Task description:
Please retype, word for word, the line containing "Image resolution: width=1000" and every line after it through the end of the records, leaving out all pictures.

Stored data
================

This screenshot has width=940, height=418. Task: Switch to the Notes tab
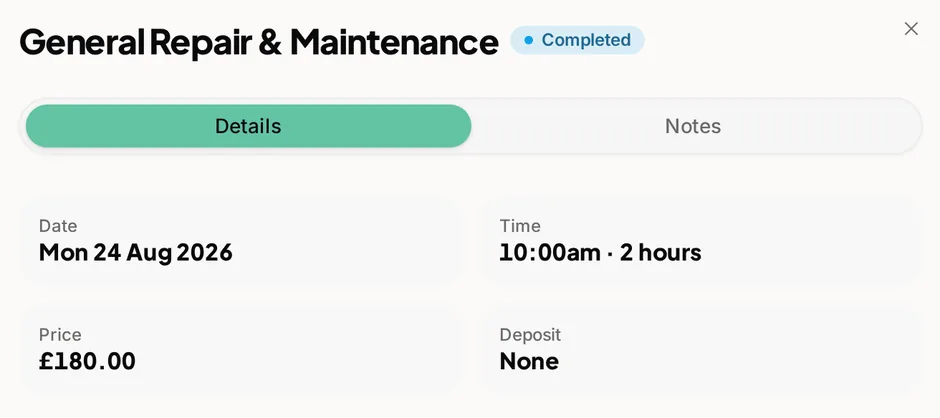coord(693,126)
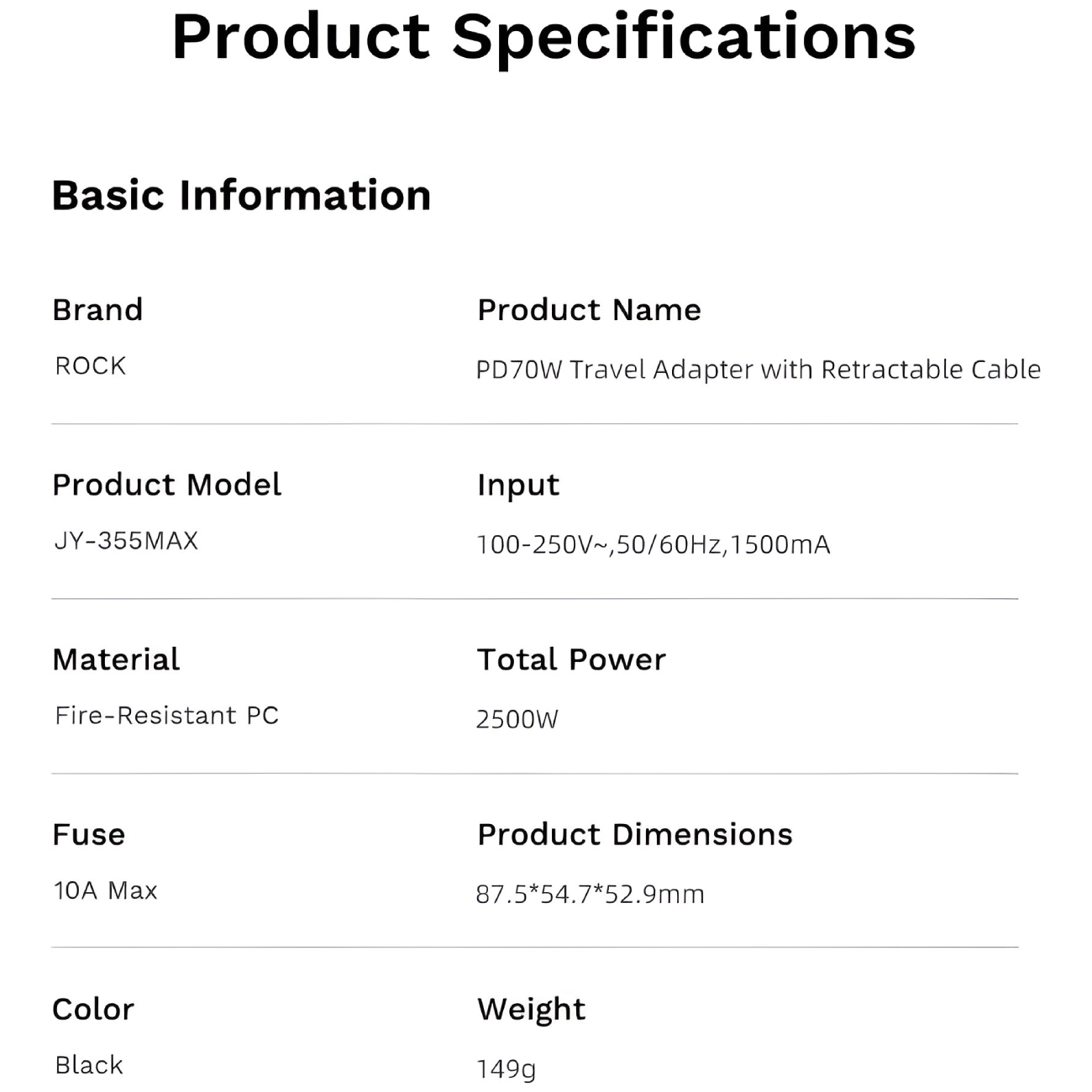Select the 87.5*54.7*52.9mm dimensions text

click(590, 894)
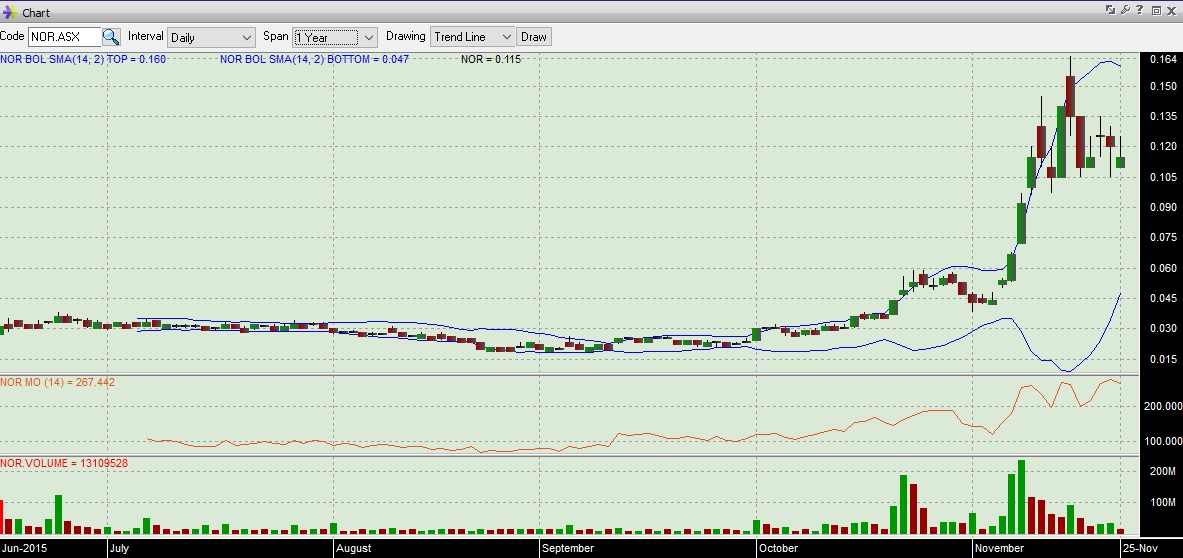Expand the Span dropdown showing 1 Year
Image resolution: width=1183 pixels, height=558 pixels.
pos(334,37)
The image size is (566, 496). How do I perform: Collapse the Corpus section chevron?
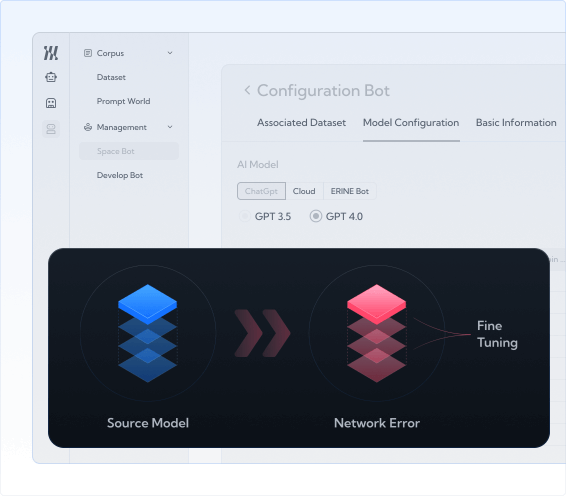pyautogui.click(x=170, y=53)
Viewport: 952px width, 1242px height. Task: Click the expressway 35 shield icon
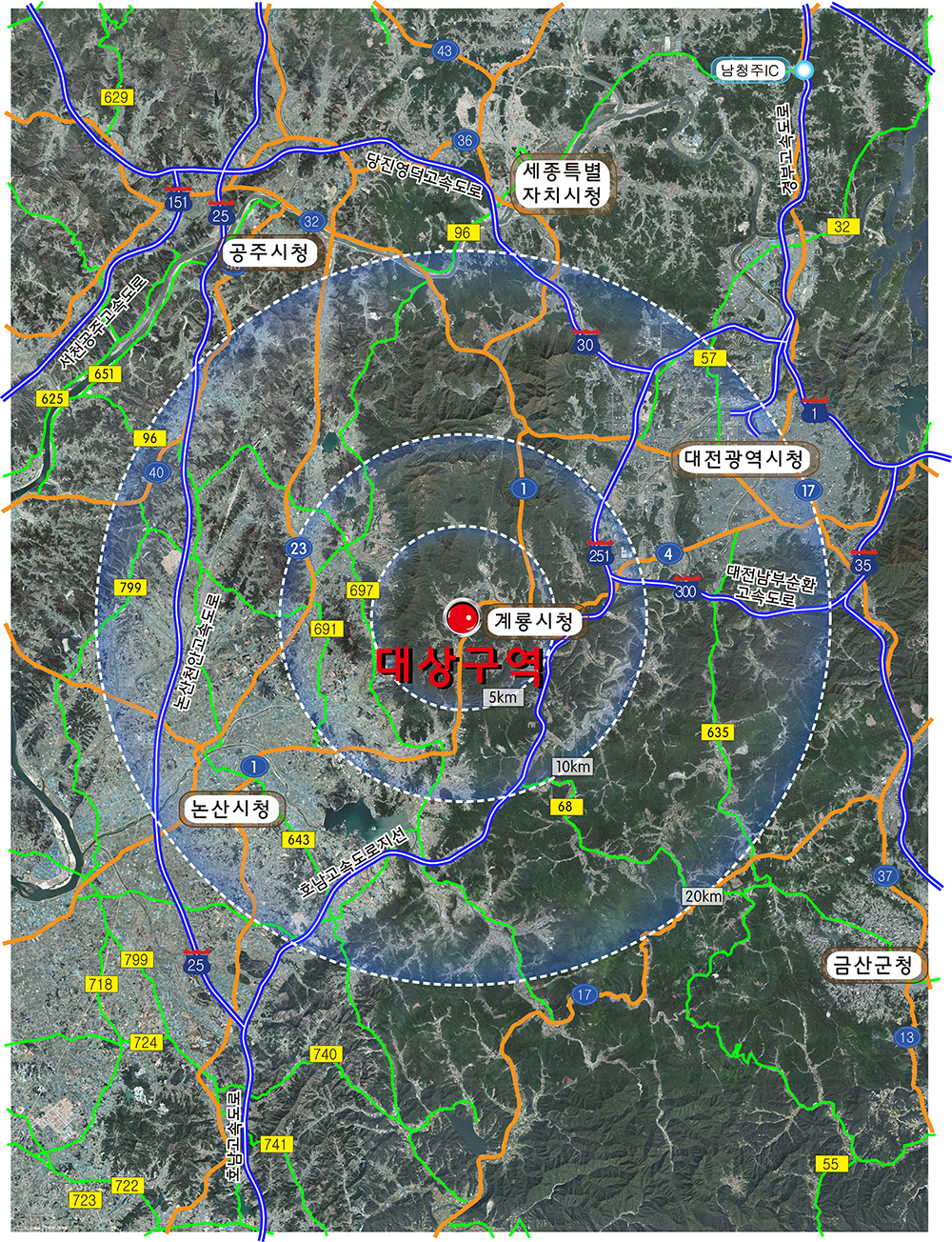(x=863, y=564)
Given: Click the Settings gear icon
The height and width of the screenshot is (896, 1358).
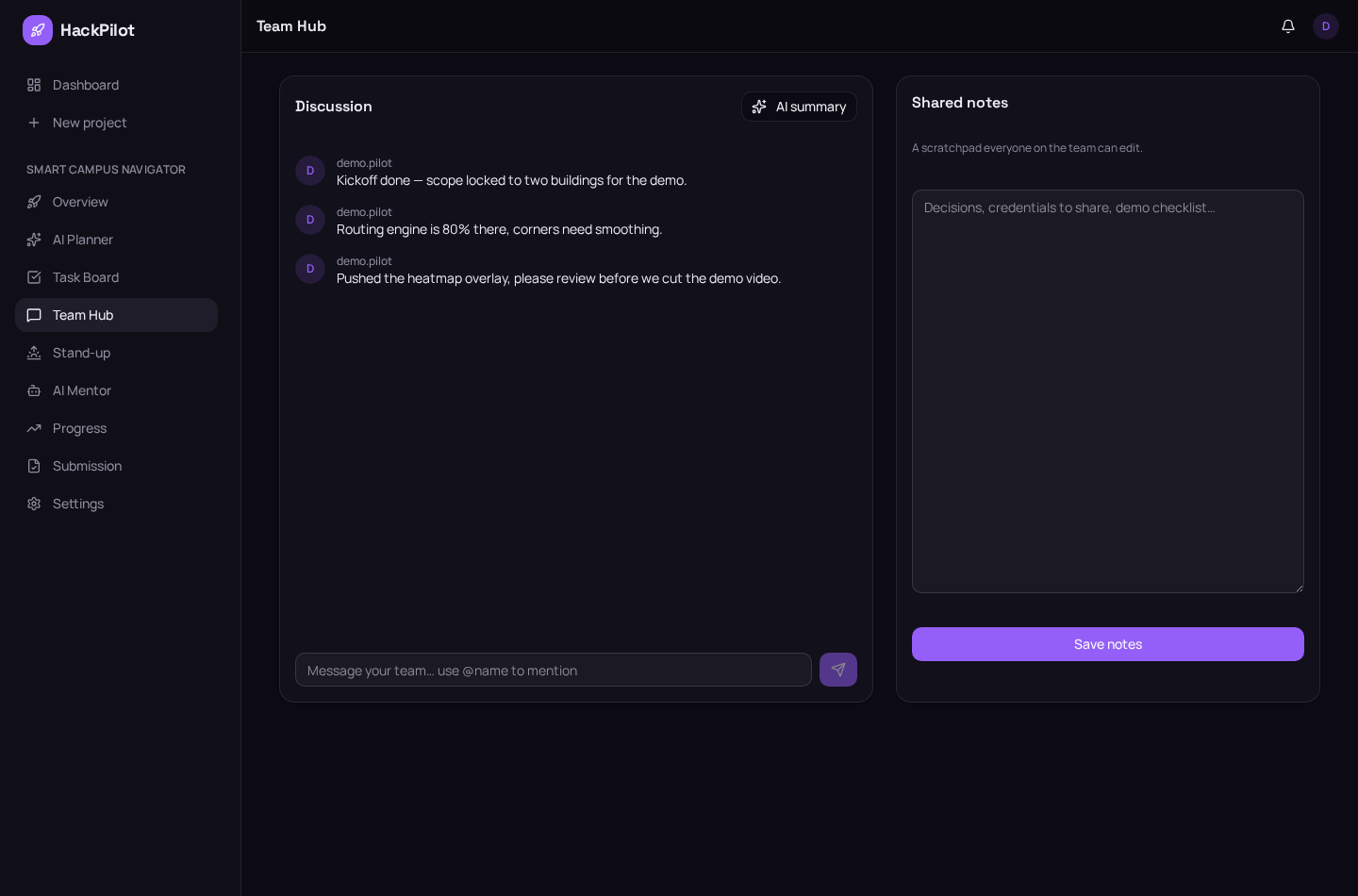Looking at the screenshot, I should pos(34,504).
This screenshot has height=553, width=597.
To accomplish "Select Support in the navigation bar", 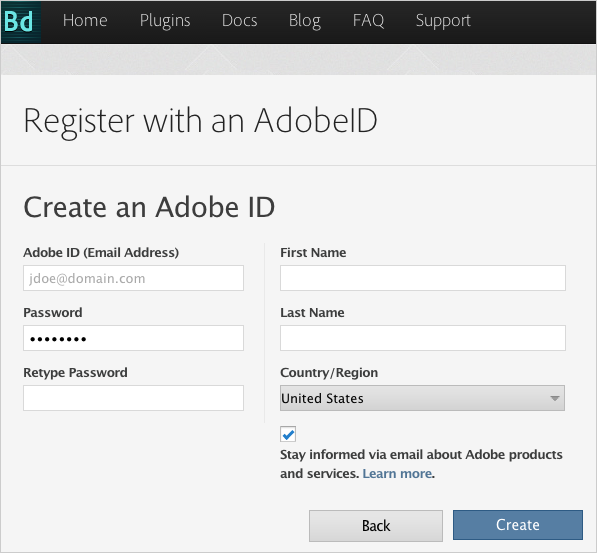I will tap(443, 21).
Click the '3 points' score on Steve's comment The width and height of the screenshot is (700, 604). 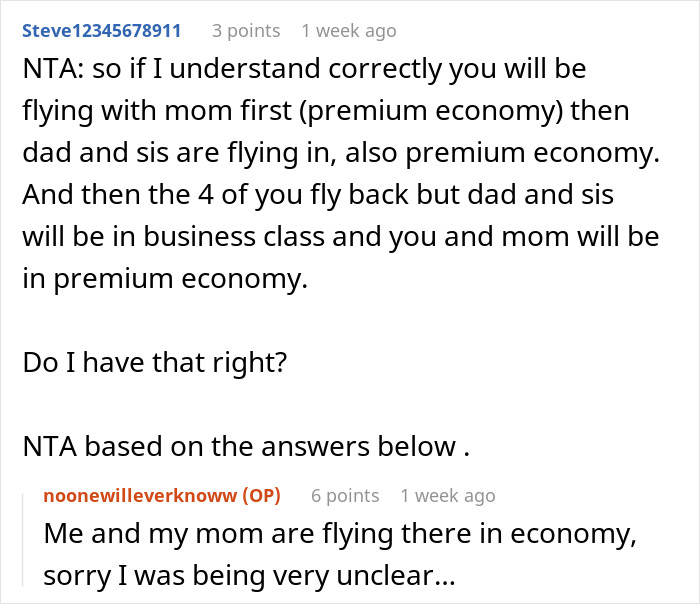click(x=246, y=31)
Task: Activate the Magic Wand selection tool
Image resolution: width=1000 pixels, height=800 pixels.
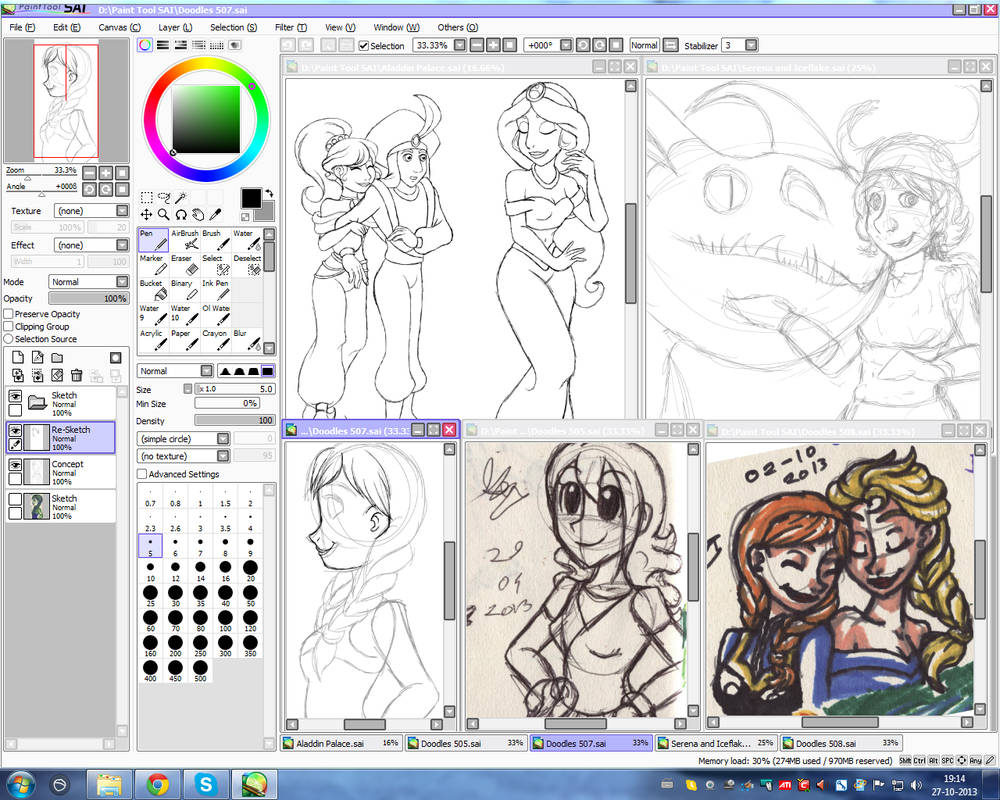Action: (180, 198)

================

Written solution:
Image resolution: width=1000 pixels, height=800 pixels.
Action: (180, 198)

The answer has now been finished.